Target position records
## START

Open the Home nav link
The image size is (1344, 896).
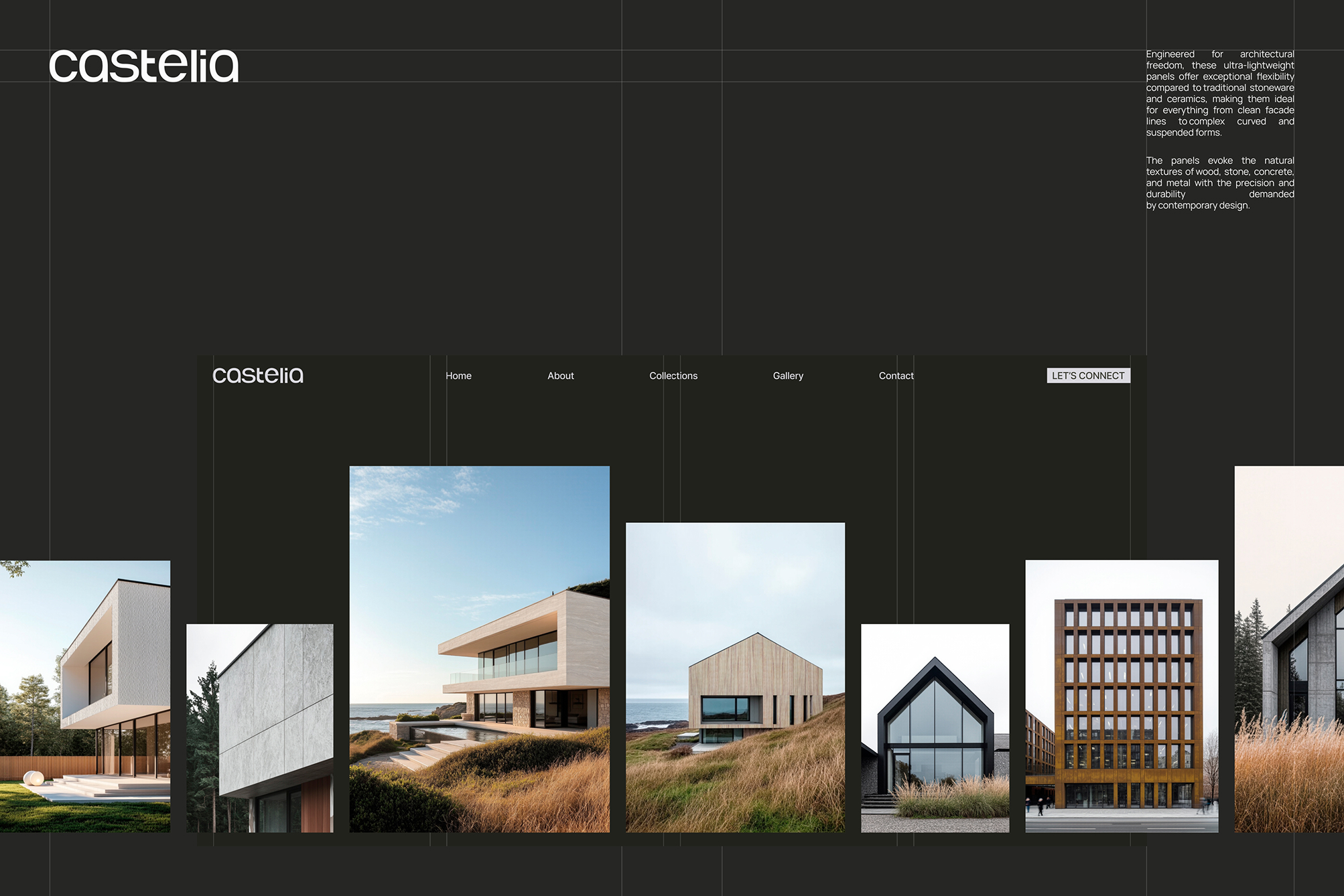click(x=458, y=376)
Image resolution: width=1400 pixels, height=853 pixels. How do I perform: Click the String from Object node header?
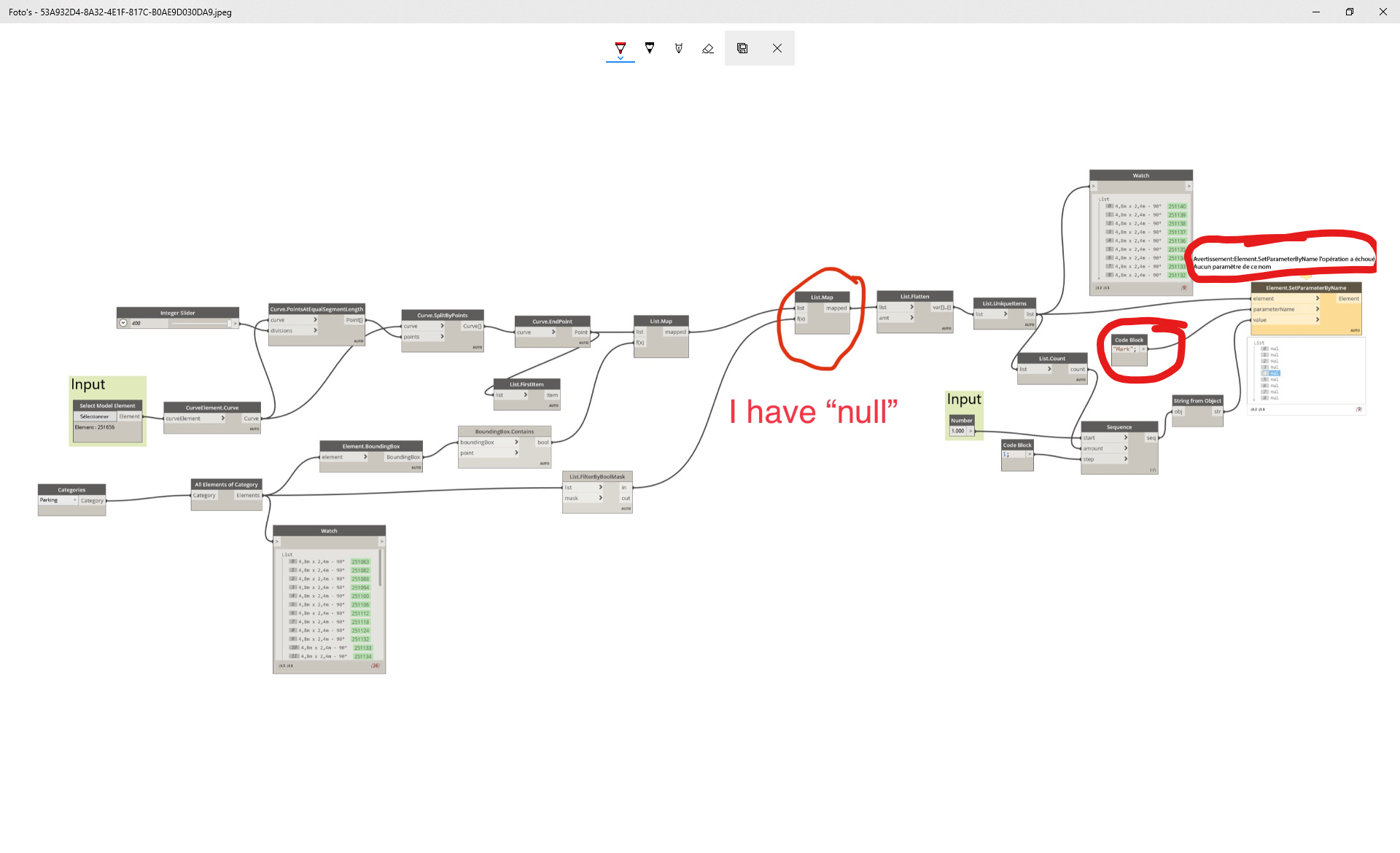click(1197, 400)
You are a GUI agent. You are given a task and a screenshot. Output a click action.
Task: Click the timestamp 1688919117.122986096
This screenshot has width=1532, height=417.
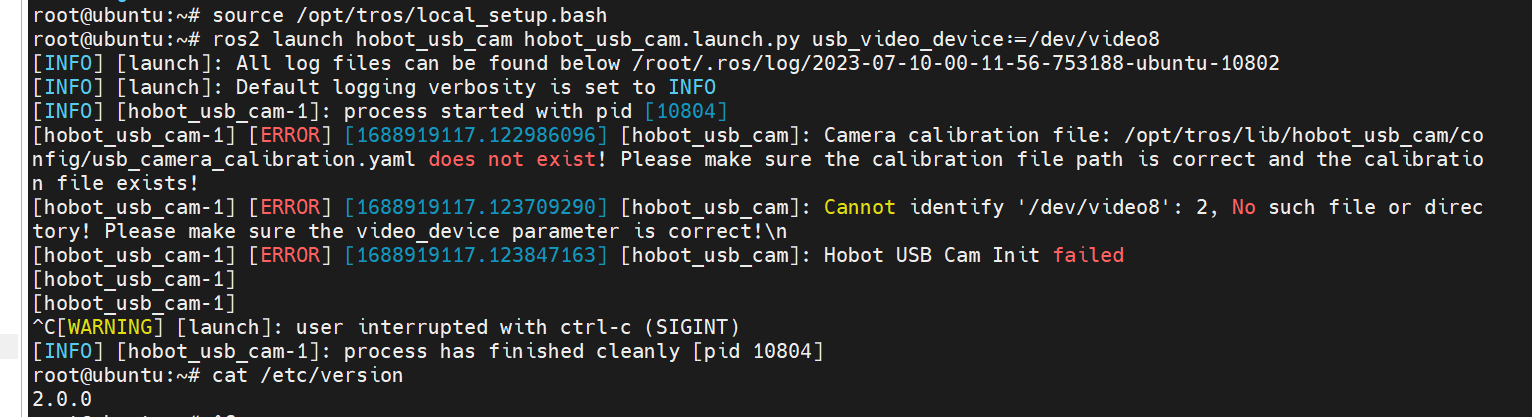[x=476, y=135]
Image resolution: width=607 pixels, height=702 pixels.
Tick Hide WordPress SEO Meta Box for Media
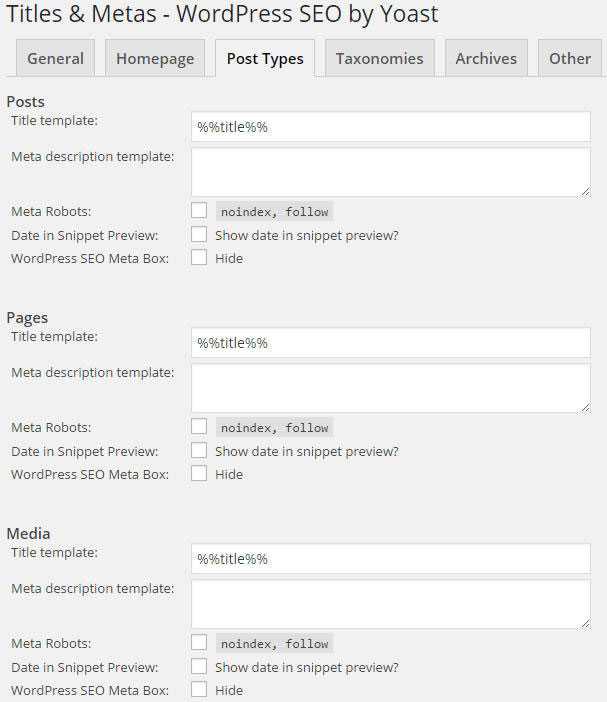pyautogui.click(x=199, y=690)

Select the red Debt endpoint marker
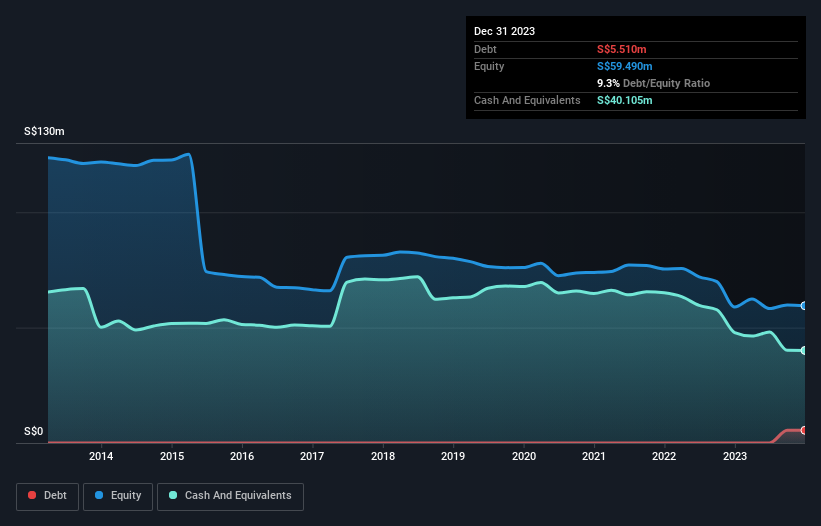[x=803, y=430]
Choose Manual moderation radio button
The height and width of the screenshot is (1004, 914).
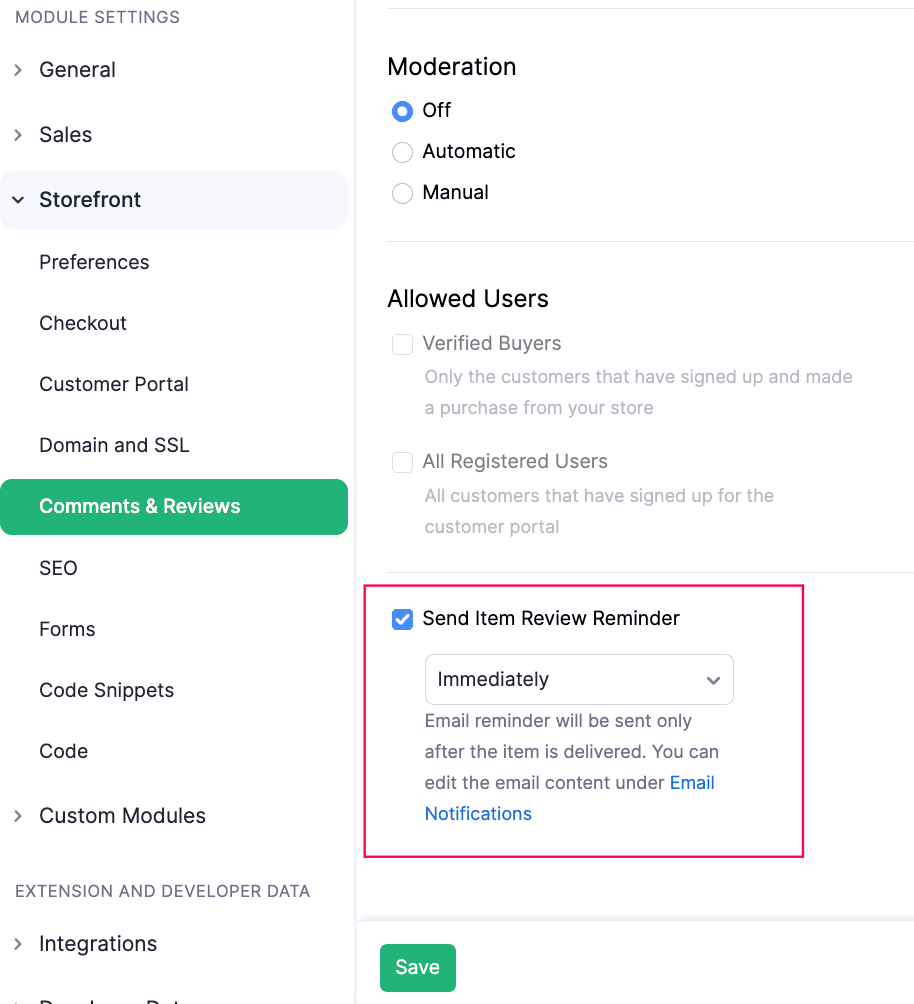[402, 193]
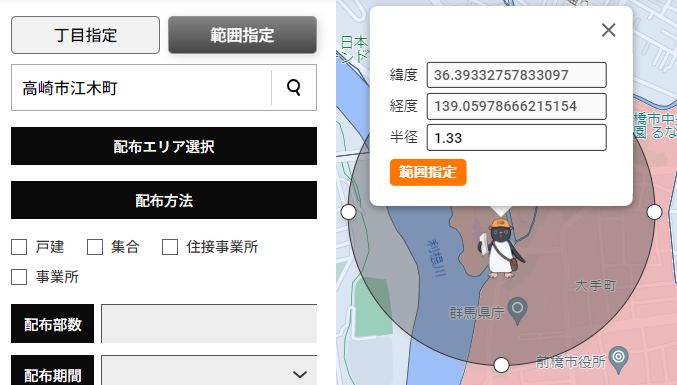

## END

WHAT YOU NEED TO DO>
Present every line of the records above as a numbered list, skipping blank lines and omitting the pictures.

OUTPUT BELOW>
1. Open the Home nav link
2. The image size is (1344, 896).
3. click(x=458, y=376)
4. Image resolution: width=1400 pixels, height=853 pixels. How do I perform: Click the String from Object node header?
5. click(1197, 400)
6. You are a GUI agent. You are given a task and a screenshot. Output a click action.
7. Task: Click the timestamp 1688919117.122986096
8. This screenshot has width=1532, height=417.
9. [x=476, y=135]
10. Image resolution: width=607 pixels, height=702 pixels.
11. Tick Hide WordPress SEO Meta Box for Media
12. pyautogui.click(x=199, y=690)
13. Select the red Debt endpoint marker
14. [x=803, y=430]
15. Choose Manual moderation radio button
16. The height and width of the screenshot is (1004, 914).
17. [402, 193]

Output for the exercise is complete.